Combination of Talquetamab and Pomalidomide in relapse-refractory high-risk Multiple Myeloma, including refractoriness to Mezigdomide

Ultra-high-risk multiple myeloma (MM) patients present a very aggressive disease course and are often associated with early relapse and dismal outcomes. Here, we present a complex of ultra-high-risk myeloma where the patient exhausted all possible combinations, responding well to Talqeutamab and Pomalidomide despite relapsing on single-agent Talqeutamab alone and cereblon E3 ubiquitin ligase modulator.

She is a 55-year-old African American female, ECOG 1, who presented with aggressive IgG Kappa MM with 3% circulating plasma cells, multiple lytic lesions, 80% clonal plasma cells, TP53 deletion, and gain of 1q FISH results. She initially received the RVd regimen and had a partial response to the treatment. After 5 cycles, she underwent Autologous stem cell transplantation (ASCT). However, on day 60 post-ASCT, she had biochemical relapse. She then received Bortezomib, Mezigdomide, and dexamethasone, but had a poor response to the regimen and progressed within 2 months. Subsequently, she received Daratumumab, Carfilzomib, Dexamethasone (PFS 1 month) and then Carfilzomib, Cyclophosphamide, Dexamethasone (PFS 2 months), BCMA CAR-T (PFS 5 months), Allo-BCMA CAR-T (PFS 2 months). She then started talquetamab; however, she progressed again within 2 months, with a rapid rise in kappa light chains. At that time, pomalidomide 2mg was added to Talquetamab, which led to a dramatic drop in light chains. She is now VGPR, after 5 months on Talquetamab and pomalidomide, and doing well.

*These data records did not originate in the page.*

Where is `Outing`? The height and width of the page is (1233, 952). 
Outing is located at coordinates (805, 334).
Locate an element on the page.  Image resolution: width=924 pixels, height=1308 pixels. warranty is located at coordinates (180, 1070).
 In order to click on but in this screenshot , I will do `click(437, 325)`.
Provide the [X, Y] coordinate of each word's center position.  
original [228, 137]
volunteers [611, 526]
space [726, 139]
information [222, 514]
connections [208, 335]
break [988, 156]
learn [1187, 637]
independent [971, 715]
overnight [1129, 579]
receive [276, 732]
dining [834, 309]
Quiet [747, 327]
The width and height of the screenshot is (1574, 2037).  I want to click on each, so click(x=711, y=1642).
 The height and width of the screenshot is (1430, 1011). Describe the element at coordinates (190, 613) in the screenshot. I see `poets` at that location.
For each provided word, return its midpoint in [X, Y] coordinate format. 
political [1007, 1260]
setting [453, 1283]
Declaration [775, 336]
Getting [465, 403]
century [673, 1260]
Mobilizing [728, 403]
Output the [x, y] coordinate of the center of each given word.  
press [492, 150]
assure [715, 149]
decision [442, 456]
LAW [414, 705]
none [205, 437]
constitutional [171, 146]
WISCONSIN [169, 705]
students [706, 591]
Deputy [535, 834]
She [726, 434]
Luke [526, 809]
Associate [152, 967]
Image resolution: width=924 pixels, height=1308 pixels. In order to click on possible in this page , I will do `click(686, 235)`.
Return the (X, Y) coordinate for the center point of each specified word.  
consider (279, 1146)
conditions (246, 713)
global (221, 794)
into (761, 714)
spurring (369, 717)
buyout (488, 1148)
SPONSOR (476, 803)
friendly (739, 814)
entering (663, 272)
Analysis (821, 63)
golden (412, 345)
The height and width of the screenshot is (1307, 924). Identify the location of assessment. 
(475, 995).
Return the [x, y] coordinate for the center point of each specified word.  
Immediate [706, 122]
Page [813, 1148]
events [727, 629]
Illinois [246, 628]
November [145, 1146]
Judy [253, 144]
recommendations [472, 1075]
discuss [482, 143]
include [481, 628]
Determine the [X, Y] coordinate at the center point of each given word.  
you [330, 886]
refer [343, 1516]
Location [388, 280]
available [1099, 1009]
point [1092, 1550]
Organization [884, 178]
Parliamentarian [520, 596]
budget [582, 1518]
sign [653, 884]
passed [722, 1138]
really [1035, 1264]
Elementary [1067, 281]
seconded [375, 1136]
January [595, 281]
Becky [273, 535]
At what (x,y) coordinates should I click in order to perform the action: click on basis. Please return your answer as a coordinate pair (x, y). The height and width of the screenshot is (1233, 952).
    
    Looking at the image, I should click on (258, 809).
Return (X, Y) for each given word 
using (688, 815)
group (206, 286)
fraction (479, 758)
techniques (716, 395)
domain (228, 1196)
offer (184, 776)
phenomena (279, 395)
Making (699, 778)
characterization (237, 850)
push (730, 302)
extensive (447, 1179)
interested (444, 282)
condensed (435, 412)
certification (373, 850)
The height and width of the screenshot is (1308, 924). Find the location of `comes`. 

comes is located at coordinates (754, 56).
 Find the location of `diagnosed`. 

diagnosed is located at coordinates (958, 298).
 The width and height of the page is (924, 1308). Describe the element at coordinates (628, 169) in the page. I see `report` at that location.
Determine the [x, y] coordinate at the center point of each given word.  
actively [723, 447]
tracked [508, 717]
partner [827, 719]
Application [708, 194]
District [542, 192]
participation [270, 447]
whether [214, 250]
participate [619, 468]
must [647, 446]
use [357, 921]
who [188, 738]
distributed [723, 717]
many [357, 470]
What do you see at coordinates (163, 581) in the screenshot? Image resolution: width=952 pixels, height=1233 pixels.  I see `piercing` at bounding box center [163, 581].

Given the immunomodulatory drug (IMiD) resistance in MM, the identification of biomarkers that can accurately predict drug responses is of high importance to discover novel therapeutic combinations. Our case highlights two important points. First, this case concurs with prior experimental findings that pomalidomide can be effective despite resistance to a cereblon E3 ubiquitin ligase modulator(mezigdomide). Second, despite multiple lines of therapy and refractory disease to Talquetamab, pomalidomide can be effective in combination with Talquetamab. The Phase 1b MonumenTAL-2 trial has reinforced this initial efficacy with overall response rates exceeding 84% while demonstrating a tolerable side effect profile, which necessitates further investigation of this regimen, particularly in cases where patients have been tried on more than 2 prior lines of treatment. Future studies should focus on incorporating this novel strategy in high-risk MM despite prior use of IMiD and cereblon E3 ubiquitin ligase modulator.